**Exercise**
Copy the items word for word from the beginning through the line that contains "[x=932, y=129]", including that line. Leave the pictures out.

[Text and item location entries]
******************************

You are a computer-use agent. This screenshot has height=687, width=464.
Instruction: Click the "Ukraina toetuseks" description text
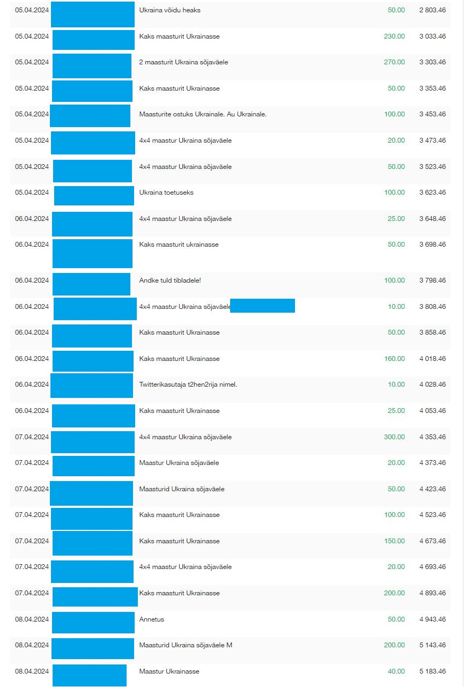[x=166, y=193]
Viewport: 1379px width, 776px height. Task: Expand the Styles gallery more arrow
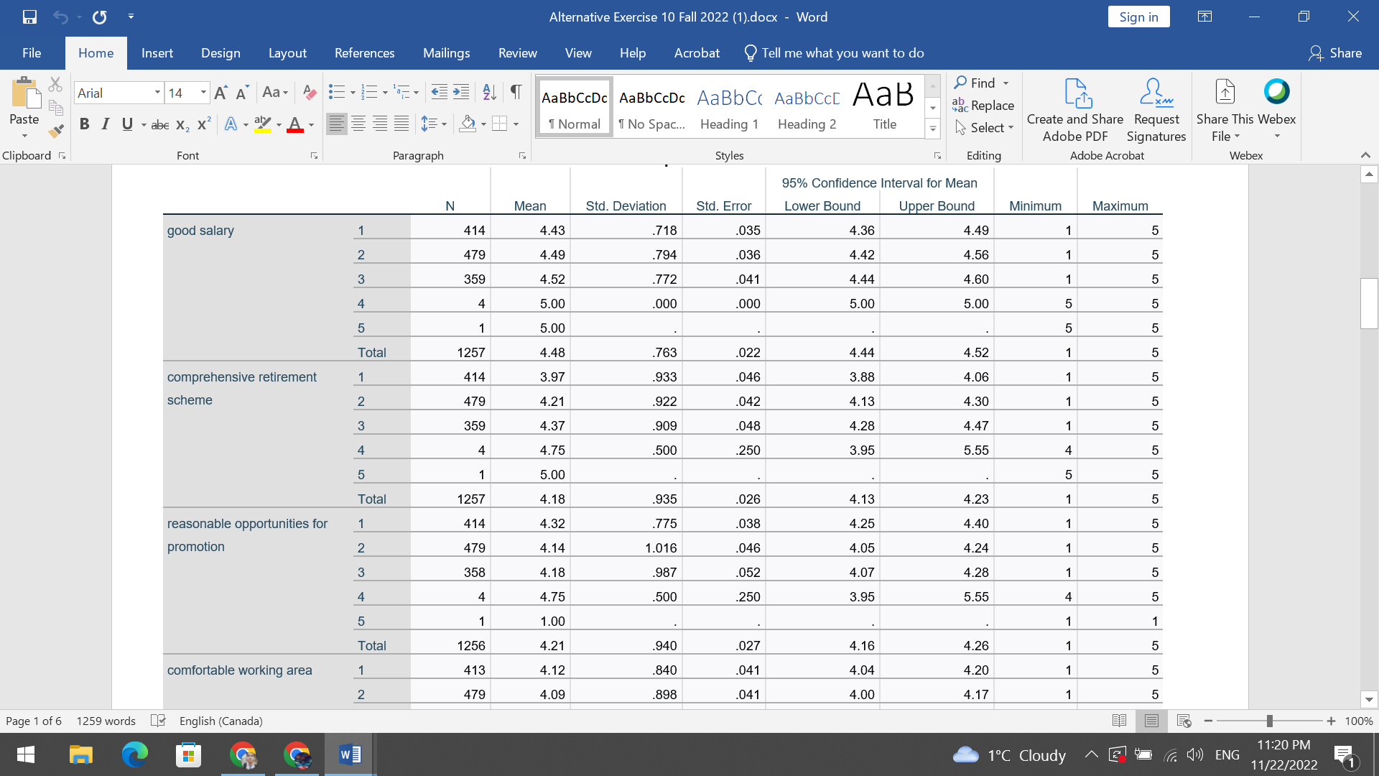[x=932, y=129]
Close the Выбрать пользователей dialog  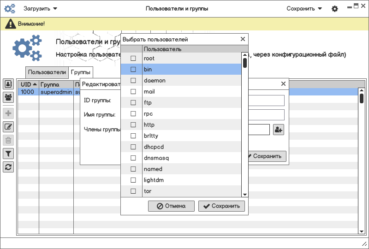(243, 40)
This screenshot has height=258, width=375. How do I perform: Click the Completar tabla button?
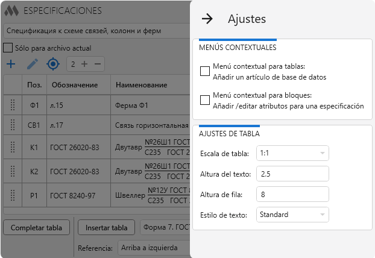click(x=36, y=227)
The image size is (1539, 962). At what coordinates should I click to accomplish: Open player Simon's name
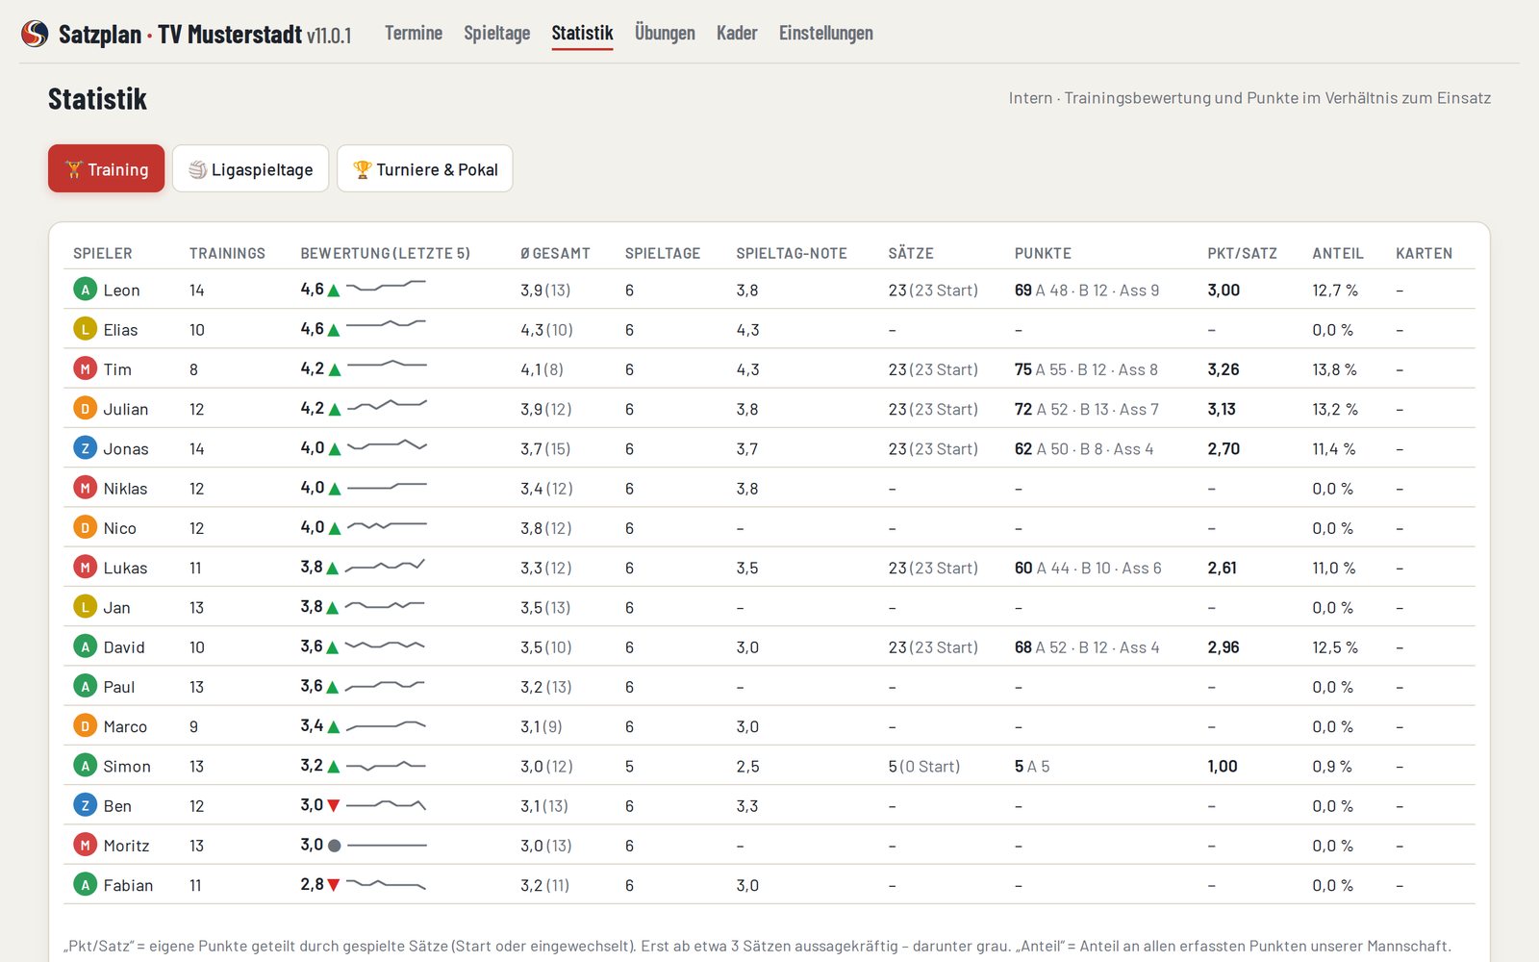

******************************

**Worked answer**
You are a computer-use agent. This screenshot has height=687, width=464.
Instruction: Click the "Ukraina toetuseks" description text
[x=166, y=193]
Viewport: 1379px width, 776px height. Task: Expand the Styles gallery more arrow
[x=932, y=129]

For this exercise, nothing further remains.